Stored items:
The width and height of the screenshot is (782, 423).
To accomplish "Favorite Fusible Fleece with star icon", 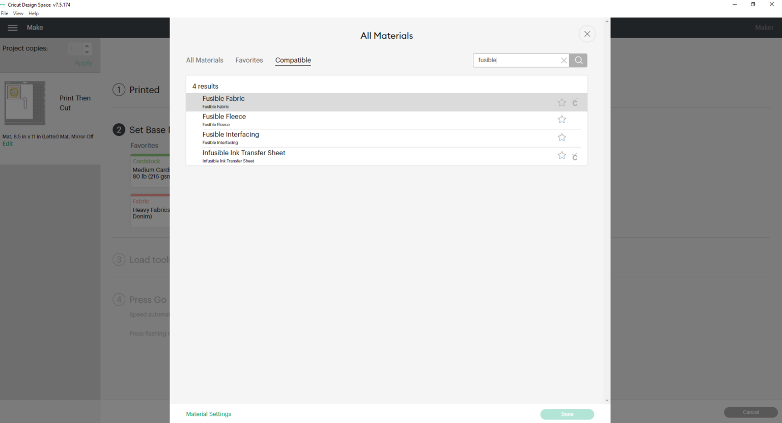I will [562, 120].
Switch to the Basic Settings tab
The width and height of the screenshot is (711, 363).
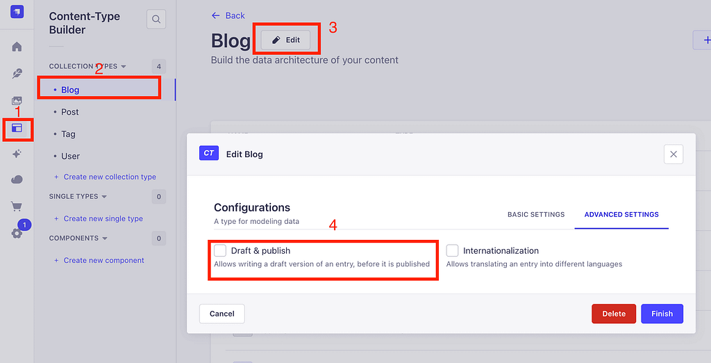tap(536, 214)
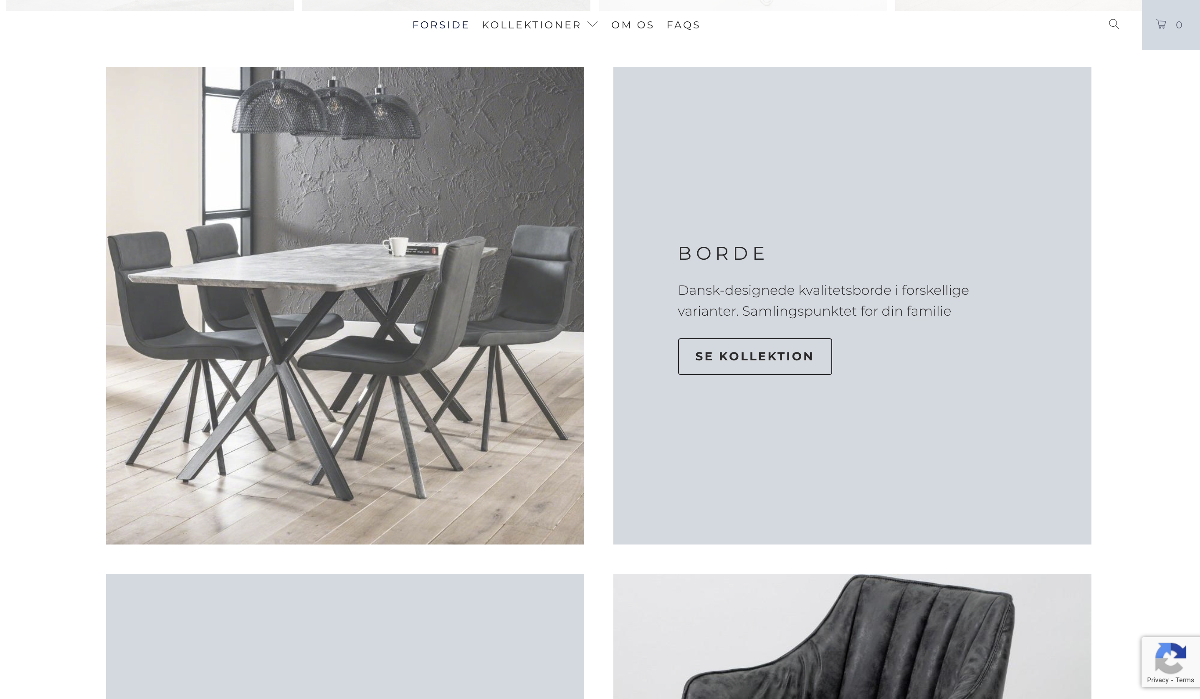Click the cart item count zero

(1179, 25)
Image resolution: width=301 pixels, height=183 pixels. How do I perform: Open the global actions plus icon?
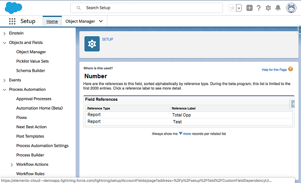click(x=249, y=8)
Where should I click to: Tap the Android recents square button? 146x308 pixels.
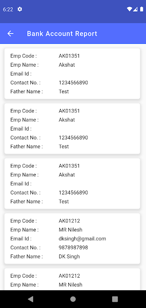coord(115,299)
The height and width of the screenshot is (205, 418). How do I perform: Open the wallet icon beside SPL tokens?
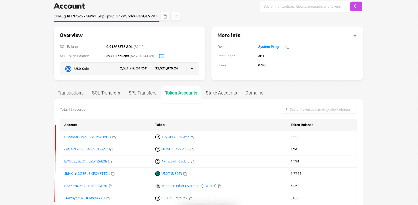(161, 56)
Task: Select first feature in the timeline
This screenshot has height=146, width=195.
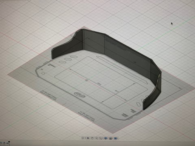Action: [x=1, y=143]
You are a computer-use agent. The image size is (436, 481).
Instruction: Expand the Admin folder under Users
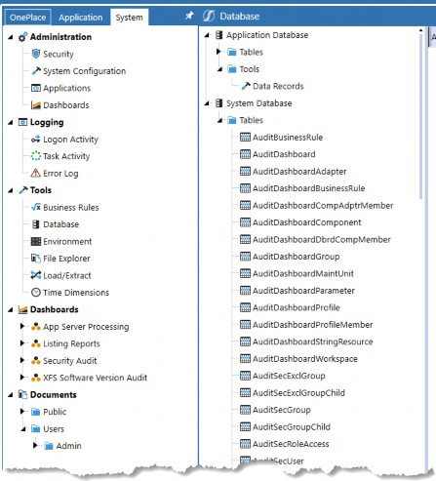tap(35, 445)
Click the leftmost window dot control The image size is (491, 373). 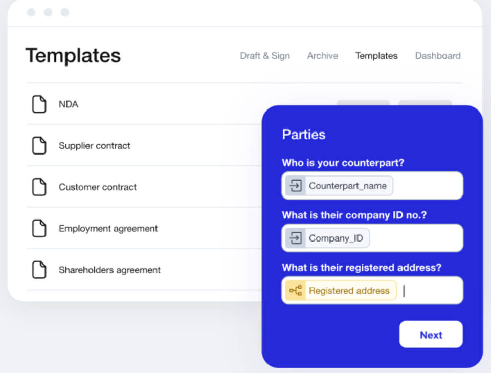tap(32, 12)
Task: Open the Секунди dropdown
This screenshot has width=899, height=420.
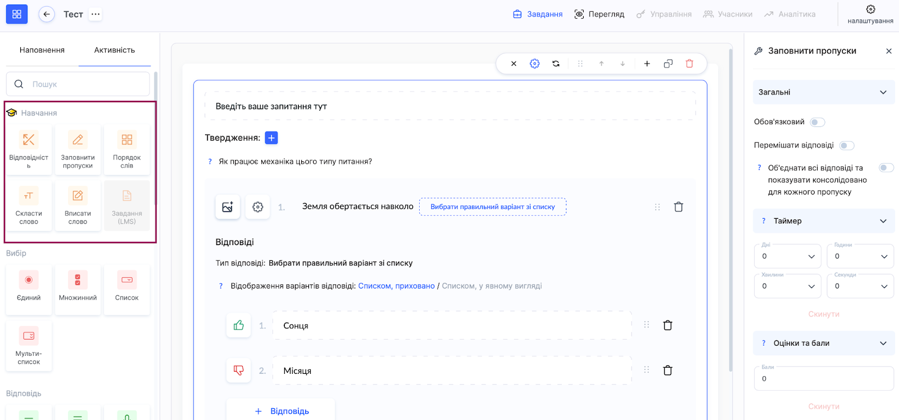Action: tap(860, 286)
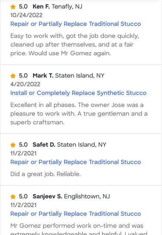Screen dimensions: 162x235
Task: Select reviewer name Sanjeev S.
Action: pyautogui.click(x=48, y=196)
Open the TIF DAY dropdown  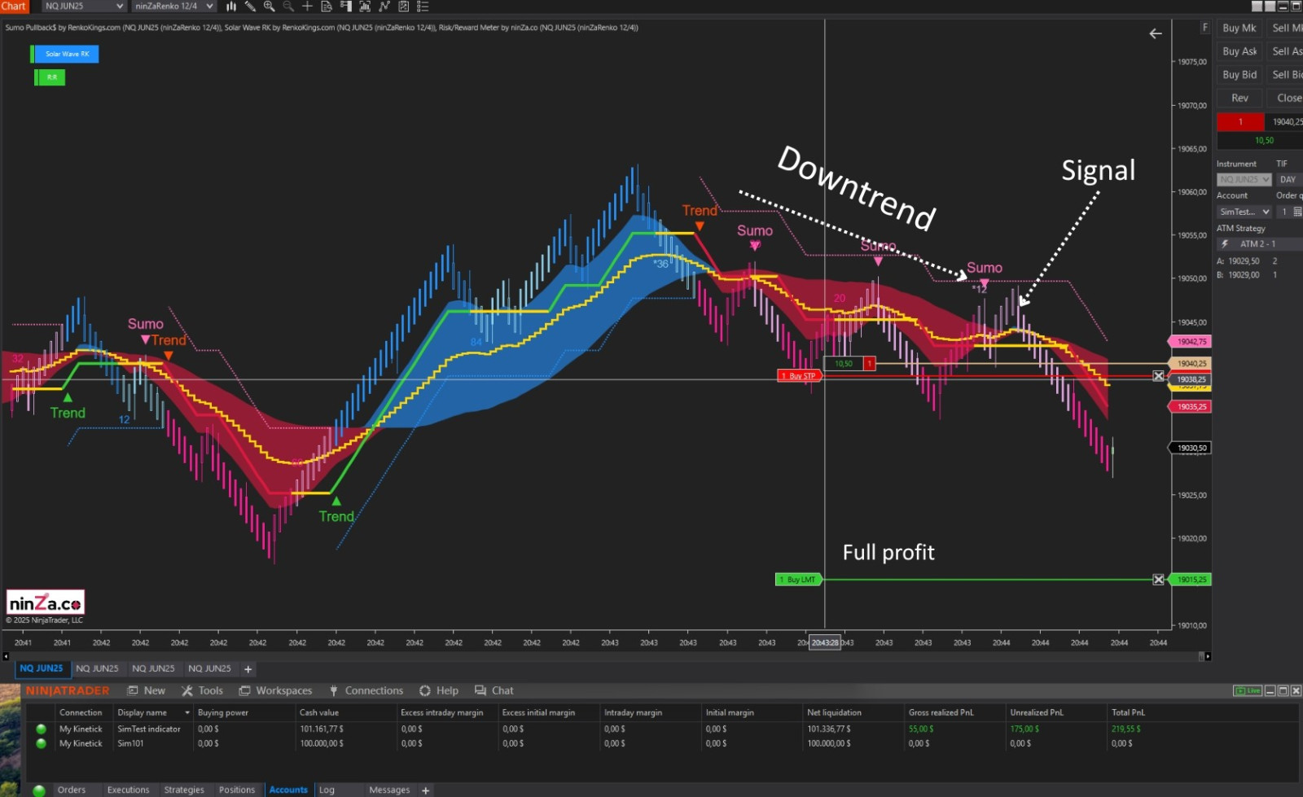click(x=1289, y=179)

▶ [Task description]: Pictures in the entries do not go into the copy. Print only the lines starting at the one containing "Switch to the Basic Settings tab" and ending at the one containing "You are a computer-use", exactly as they appear.

▶ [Solution for this exercise]:
Switch to the Basic Settings tab
The width and height of the screenshot is (711, 363).
tap(536, 214)
Click the cart item count zero

(1179, 25)
Image resolution: width=301 pixels, height=183 pixels. How do I perform: Open the global actions plus icon?
click(x=249, y=8)
Where should I click to: Tap the Android recents square button? 146x308 pixels.
coord(115,299)
The height and width of the screenshot is (205, 418). How do I perform: Open the wallet icon beside SPL tokens?
(161, 56)
Task: Select first feature in the timeline
This screenshot has height=146, width=195.
Action: [x=1, y=143]
You are a computer-use agent. The image size is (436, 481).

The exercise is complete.